There will be a discussion session that offers meeting participants
an opportunity to provide feedback on how CMS services physicians,
providers, and suppliers, as well as make suggestions on how this
process can be improved. Time for participants to provide feedback will
be limited according to
[[Page 48991]]
the number of registered participants; however, written submissions
will be accepted. Individuals who wish to provide written feedback
should e-mail their feedback to Colette Shatto at MFG@cms.hhs.gov.
Written feedback will be accepted through November 6, 2009.
Consideration will be given to feedback received on the topics
discussed at the meeting, but written responses will not be provided.

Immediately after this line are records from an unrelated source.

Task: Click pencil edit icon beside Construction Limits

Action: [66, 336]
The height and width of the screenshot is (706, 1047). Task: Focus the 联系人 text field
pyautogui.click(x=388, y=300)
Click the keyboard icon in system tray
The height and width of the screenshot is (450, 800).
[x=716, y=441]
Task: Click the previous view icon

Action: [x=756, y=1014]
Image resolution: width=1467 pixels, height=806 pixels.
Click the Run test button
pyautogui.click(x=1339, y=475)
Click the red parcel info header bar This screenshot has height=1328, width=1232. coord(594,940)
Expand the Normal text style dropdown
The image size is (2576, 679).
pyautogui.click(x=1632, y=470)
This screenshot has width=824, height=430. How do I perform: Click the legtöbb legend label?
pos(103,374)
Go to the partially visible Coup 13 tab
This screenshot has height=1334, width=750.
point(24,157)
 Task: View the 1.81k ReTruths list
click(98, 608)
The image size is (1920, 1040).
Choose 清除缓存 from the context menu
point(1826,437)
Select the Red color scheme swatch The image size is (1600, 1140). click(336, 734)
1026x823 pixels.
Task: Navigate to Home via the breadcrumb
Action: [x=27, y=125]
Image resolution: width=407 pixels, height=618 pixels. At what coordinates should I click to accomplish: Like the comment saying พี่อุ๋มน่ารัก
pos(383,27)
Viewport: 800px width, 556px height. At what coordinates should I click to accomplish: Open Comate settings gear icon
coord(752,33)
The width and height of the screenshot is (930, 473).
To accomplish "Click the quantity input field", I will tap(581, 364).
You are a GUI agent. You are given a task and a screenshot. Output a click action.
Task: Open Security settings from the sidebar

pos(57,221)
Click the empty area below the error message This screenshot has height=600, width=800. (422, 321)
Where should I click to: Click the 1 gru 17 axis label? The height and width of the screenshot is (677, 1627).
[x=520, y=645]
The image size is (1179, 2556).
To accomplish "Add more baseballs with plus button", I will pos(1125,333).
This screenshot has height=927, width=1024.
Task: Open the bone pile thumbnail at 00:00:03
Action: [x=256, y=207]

Registered participants from the meeting will be included as
volunteer participants in the MPFG and may be contacted throughout the
year for follow-up meetings to solicit additional opinions or clarify
any issues that may arise from the October 29, 2009 meeting.
III. Registration Instructions
The Division of Provider Relations and Evaluations, Provider
Communications Group, Center for Medicare Management is coordinating
the meeting registration. While there is no registration fee,
individuals must register to participate both on-site and by
teleconference. Individuals must complete the on-line registration
located at http://registration.intercall.com/go/cms2.
The on-line registration system will capture contact information
and practice characteristics (for example, names, e-mail addresses, and
provider and supplier types). Registration will be open beginning
September 28, 2009 and will close on October 23, 2009. Registration
after 5 p.m. EDT on October 23, 2009 will not be accepted.
The on-line registration system will generate a confirmation page
to indicate the completion of your registration. Participants should
print this page as his or her registration receipt. Teleconference
instructions will be issued as part of the confirmation page once
participants have registered through the on-line registration
instrument. Seating capacity is limited to the first 250 registrants.
If seating capacity has been reached for on-site participants,
notification will be sent that the meeting has reached capacity;
however, those wishing to participate may still do so by
teleconference.
IV. Security, Building, and Parking Guidelines
Because this meeting will be located on Federal property, for
security reasons, any persons wishing to attend this meeting must
register by 5 p.m. EDT on October 23, 2009. Individuals who have not
registered by the registration deadline will not be allowed to enter
the building to attend the meeting or attend the meeting by
teleconference.
The on-site check-in for visitors will be held from 12:30 p.m. to
1:30 p.m EDT. Participants should allow sufficient time to go through
the security checkpoints. It is suggested that participants arrive at
7500 Security Boulevard no later than 1:30 p.m. EDT in order to arrive
promptly at the meeting by 2 p.m.
Security measures will include inspection of vehicles, inside and
out, at the entrance to the grounds. In addition, all persons entering
the building must pass through a metal detector. All items brought to
the building, whether personal or for the purpose of the meeting, are
subject to inspection. In order to gain access to the building,
participants will be required to show a government-issued photo
identification (for example, driver's license or passport), and must be
listed on an approved security list before persons are permitted
entrance. Persons not registered in advance will not be permitted into
the CMS building and will not be permitted to attend the meeting.
We cannot assume responsibility for coordinating the receipt,
transfer, transport, storage, set-up, safety, or timely arrival of any
personal belongings or items used for the purpose of presentation.
Individuals requiring sign language interpretation or other special
accommodation must contact the Designated Federal Officer specified in
the ``FOR FURTHER INFORMATION CONTACT'' section of this notice by
October 23, 2009.
(Catalog of Federal Domestic Assistance Program No. 93.774,
Medicare--Supplementary Medical Insurance Program)
Dated: September 3, 2009.
Charlene Frizzera,
Acting Administrator, Centers for Medicare & Medicaid Services.